### WORK TO COMPLETE
Copy each entry as written.

### PROVIDED ENTRIES
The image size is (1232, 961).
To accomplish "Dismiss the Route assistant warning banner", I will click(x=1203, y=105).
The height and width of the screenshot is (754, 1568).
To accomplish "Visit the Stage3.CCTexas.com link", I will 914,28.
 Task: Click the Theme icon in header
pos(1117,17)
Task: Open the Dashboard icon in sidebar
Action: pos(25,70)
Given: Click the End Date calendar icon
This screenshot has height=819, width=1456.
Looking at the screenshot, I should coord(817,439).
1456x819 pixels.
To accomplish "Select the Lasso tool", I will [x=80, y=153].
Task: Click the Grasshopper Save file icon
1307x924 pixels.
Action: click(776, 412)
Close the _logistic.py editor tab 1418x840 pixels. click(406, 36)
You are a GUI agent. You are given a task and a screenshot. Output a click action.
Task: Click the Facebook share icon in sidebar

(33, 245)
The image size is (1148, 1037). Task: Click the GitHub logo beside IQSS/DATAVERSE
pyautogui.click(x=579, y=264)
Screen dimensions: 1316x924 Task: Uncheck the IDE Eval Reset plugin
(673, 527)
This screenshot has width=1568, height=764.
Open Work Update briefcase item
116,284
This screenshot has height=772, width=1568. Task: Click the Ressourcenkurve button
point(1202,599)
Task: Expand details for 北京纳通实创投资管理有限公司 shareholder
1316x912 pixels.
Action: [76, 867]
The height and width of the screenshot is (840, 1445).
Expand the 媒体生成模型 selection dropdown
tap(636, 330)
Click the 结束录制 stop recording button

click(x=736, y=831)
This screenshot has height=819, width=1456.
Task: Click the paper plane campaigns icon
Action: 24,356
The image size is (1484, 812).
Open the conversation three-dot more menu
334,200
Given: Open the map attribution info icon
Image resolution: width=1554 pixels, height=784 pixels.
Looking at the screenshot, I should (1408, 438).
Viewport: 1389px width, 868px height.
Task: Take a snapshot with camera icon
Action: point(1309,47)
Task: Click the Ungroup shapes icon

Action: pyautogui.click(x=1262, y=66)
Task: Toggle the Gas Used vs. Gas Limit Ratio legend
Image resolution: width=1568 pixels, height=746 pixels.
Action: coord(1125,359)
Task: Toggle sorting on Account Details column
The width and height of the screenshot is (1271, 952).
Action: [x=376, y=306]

### EXERCISE SOLUTION
The image size is (1232, 961).
To accomplish "Dismiss the Route assistant warning banner", I will click(x=1203, y=105).
The height and width of the screenshot is (754, 1568).
To accomplish "Visit the Stage3.CCTexas.com link", I will 914,28.
 Task: Click the Theme icon in header
pos(1117,17)
Task: Open the Dashboard icon in sidebar
Action: pos(25,70)
Given: Click the End Date calendar icon
This screenshot has height=819, width=1456.
Looking at the screenshot, I should coord(817,439).
1456x819 pixels.
To accomplish "Select the Lasso tool", I will [x=80, y=153].
Task: Click the Grasshopper Save file icon
1307x924 pixels.
Action: click(776, 412)
Close the _logistic.py editor tab 1418x840 pixels. click(406, 36)
You are a GUI agent. You are given a task and a screenshot. Output a click action.
Task: Click the Facebook share icon in sidebar

(33, 245)
The image size is (1148, 1037). Task: Click the GitHub logo beside IQSS/DATAVERSE
pyautogui.click(x=579, y=264)
Screen dimensions: 1316x924 Task: Uncheck the IDE Eval Reset plugin
(673, 527)
This screenshot has width=1568, height=764.
Open Work Update briefcase item
116,284
This screenshot has height=772, width=1568. Task: Click the Ressourcenkurve button
point(1202,599)
Task: Expand details for 北京纳通实创投资管理有限公司 shareholder
1316x912 pixels.
Action: [76, 867]
The height and width of the screenshot is (840, 1445).
Expand the 媒体生成模型 selection dropdown
tap(636, 330)
Click the 结束录制 stop recording button

click(x=736, y=831)
This screenshot has height=819, width=1456.
Task: Click the paper plane campaigns icon
Action: 24,356
The image size is (1484, 812).
Open the conversation three-dot more menu
334,200
Given: Open the map attribution info icon
Image resolution: width=1554 pixels, height=784 pixels.
Looking at the screenshot, I should (1408, 438).
Viewport: 1389px width, 868px height.
Task: Take a snapshot with camera icon
Action: point(1309,47)
Task: Click the Ungroup shapes icon

Action: pyautogui.click(x=1262, y=66)
Task: Toggle the Gas Used vs. Gas Limit Ratio legend
Image resolution: width=1568 pixels, height=746 pixels.
Action: coord(1125,359)
Task: Toggle sorting on Account Details column
The width and height of the screenshot is (1271, 952).
Action: [x=376, y=306]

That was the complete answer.